━━━━━ Data to process
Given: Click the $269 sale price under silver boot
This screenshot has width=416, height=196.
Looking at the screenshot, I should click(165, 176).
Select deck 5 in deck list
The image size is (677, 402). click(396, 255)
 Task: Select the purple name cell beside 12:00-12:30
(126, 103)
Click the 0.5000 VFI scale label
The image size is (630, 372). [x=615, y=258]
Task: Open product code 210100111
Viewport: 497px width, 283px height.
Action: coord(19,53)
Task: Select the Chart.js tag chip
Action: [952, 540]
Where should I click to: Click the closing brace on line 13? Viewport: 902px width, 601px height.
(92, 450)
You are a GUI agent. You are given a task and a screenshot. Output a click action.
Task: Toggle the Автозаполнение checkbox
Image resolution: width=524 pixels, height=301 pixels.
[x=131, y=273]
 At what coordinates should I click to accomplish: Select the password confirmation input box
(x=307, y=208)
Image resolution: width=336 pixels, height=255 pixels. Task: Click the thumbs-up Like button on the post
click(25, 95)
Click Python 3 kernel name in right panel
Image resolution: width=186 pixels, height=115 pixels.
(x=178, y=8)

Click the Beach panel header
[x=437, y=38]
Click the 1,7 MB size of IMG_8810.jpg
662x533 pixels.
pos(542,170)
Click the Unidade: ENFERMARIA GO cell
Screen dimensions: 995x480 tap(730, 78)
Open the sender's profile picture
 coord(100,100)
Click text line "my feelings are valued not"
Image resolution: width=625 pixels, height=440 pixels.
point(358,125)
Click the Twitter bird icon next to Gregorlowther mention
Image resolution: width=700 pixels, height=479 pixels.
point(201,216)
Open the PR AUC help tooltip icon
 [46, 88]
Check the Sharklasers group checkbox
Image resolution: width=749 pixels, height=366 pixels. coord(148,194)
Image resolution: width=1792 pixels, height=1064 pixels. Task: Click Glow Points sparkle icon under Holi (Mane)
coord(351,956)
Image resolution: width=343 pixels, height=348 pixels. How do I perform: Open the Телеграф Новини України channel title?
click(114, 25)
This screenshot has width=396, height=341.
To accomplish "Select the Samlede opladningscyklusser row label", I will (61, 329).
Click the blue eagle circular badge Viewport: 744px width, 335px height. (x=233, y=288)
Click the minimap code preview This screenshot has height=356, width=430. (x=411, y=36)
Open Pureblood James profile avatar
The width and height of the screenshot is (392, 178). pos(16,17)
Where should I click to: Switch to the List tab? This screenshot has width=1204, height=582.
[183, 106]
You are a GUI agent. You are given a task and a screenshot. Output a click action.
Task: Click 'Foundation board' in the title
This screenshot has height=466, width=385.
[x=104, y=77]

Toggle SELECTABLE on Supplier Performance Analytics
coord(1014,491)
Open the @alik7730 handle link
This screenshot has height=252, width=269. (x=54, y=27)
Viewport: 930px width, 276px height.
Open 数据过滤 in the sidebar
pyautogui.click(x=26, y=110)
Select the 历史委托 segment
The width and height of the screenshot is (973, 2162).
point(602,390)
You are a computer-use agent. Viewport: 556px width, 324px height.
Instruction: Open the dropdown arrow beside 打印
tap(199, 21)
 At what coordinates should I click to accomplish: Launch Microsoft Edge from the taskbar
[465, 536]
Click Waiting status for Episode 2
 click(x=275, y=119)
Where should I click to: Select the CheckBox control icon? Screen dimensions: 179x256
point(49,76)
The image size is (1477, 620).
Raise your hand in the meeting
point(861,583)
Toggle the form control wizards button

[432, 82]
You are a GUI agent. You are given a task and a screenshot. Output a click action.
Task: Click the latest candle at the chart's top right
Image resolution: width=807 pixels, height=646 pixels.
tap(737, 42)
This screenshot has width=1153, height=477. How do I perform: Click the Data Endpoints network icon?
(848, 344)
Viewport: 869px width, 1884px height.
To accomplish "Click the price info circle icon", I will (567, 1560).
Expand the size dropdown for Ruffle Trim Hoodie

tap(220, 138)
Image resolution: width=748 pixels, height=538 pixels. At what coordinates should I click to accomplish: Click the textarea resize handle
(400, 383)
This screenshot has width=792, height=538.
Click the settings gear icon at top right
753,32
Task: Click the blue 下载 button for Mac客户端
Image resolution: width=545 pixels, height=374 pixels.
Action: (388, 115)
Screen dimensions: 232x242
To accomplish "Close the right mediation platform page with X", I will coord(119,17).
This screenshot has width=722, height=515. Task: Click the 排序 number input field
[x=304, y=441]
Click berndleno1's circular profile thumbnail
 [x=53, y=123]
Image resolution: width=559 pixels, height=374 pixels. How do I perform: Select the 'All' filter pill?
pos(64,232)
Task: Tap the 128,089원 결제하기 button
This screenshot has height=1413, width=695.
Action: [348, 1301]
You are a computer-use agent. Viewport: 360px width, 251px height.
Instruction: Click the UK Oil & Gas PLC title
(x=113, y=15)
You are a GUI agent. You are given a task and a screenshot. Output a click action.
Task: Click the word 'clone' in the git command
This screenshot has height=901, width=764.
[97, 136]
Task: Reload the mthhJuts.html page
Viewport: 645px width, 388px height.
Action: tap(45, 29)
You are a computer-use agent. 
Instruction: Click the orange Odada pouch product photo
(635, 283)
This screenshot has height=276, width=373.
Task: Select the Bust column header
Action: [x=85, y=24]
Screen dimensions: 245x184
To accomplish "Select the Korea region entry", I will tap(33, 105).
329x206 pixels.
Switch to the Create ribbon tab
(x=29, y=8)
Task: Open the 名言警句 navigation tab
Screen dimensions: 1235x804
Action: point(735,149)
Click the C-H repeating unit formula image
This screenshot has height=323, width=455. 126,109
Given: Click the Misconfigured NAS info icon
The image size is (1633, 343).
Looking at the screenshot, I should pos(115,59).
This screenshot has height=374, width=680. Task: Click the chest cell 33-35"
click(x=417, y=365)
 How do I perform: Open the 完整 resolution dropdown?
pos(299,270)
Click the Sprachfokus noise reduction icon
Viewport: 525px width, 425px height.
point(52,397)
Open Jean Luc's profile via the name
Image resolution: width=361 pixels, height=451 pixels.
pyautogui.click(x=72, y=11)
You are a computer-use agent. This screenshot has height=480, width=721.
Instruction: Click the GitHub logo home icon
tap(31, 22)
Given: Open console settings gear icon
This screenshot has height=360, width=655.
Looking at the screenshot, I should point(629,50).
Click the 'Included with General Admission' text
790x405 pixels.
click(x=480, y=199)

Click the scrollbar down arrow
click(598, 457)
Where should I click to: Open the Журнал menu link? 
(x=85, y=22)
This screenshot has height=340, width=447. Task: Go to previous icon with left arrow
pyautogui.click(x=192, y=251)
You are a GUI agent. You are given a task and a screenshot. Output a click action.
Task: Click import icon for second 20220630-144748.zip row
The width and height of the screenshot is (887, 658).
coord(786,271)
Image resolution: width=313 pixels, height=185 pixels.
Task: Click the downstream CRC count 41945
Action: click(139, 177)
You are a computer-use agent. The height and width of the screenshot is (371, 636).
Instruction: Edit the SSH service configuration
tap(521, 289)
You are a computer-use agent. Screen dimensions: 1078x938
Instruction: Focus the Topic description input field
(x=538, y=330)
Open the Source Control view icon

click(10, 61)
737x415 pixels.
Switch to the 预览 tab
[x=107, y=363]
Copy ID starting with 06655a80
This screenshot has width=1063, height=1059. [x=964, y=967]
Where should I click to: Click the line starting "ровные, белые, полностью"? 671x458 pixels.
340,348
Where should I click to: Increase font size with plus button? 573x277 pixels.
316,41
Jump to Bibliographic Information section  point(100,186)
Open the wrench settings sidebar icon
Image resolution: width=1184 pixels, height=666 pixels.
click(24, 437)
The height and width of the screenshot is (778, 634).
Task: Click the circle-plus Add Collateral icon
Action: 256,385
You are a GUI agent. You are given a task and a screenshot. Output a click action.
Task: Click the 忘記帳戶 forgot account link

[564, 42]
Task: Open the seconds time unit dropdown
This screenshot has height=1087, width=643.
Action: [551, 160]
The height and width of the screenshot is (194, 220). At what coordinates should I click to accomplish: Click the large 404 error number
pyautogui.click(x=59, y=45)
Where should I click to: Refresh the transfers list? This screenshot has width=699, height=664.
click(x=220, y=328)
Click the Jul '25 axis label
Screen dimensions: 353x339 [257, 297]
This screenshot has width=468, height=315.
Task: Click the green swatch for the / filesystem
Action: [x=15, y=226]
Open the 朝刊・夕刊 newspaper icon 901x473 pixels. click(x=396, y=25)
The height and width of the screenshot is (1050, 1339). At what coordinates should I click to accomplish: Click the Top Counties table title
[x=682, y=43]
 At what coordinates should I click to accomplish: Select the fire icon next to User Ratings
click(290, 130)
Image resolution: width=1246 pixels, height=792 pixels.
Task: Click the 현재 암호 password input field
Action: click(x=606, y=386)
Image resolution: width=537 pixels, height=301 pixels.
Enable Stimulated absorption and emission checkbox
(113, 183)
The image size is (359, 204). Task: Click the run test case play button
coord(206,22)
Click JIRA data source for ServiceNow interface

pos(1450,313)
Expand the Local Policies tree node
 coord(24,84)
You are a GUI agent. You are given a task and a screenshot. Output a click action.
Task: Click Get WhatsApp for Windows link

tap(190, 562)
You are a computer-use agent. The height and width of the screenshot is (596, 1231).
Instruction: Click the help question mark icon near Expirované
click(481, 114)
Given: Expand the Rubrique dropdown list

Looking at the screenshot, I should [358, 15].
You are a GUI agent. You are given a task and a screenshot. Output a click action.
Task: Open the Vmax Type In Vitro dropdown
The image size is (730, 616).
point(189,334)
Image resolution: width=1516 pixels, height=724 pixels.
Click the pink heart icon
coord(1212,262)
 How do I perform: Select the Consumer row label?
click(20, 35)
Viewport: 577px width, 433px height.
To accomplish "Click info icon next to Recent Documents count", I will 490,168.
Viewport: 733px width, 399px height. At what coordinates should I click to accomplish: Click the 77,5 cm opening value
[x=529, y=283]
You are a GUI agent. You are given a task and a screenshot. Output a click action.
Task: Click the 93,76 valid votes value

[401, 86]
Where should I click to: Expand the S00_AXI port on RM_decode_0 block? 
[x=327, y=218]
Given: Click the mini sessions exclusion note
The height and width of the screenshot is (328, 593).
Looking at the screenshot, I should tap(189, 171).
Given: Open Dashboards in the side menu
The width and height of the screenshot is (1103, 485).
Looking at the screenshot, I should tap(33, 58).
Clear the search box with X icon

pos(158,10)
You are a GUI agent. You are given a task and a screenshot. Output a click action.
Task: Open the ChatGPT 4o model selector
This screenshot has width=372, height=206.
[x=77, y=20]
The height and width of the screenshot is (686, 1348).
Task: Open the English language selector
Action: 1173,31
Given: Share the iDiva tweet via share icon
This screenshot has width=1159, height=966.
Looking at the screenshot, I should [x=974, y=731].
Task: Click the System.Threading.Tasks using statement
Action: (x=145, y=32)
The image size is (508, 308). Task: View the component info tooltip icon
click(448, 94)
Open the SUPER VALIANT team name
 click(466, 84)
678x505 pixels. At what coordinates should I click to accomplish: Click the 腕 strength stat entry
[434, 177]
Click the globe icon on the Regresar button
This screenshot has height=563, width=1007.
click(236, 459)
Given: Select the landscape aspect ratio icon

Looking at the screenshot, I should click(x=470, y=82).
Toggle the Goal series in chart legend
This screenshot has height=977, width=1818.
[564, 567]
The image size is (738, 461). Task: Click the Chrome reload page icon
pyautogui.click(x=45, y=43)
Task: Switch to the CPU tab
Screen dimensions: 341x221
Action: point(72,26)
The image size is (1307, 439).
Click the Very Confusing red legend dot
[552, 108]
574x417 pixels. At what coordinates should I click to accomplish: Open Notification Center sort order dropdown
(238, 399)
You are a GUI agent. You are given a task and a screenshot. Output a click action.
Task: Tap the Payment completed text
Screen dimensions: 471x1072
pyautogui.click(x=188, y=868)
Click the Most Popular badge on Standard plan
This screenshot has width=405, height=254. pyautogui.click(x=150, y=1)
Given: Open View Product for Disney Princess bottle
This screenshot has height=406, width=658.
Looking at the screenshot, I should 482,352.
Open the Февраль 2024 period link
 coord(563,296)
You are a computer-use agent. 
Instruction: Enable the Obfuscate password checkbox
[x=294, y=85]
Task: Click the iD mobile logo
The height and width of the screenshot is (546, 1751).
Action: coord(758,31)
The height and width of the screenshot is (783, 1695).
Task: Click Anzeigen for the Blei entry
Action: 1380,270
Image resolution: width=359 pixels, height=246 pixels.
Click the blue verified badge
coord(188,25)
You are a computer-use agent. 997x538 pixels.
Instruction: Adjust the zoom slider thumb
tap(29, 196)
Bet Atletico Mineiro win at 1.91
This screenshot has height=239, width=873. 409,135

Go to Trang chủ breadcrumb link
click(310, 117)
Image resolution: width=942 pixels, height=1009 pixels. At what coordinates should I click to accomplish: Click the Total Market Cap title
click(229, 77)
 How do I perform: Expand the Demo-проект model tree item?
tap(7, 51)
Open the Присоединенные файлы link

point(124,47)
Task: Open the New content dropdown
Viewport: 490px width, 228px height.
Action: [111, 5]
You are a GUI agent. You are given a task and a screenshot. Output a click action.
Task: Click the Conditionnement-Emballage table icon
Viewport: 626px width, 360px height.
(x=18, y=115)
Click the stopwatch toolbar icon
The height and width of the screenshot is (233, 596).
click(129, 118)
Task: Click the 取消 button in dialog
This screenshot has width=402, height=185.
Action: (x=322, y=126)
━━━━━━━━━━
# [Try it]
Your task is to say how many lines in the entries above contain the word "computer". Please write only the number.

# [Answer below]
9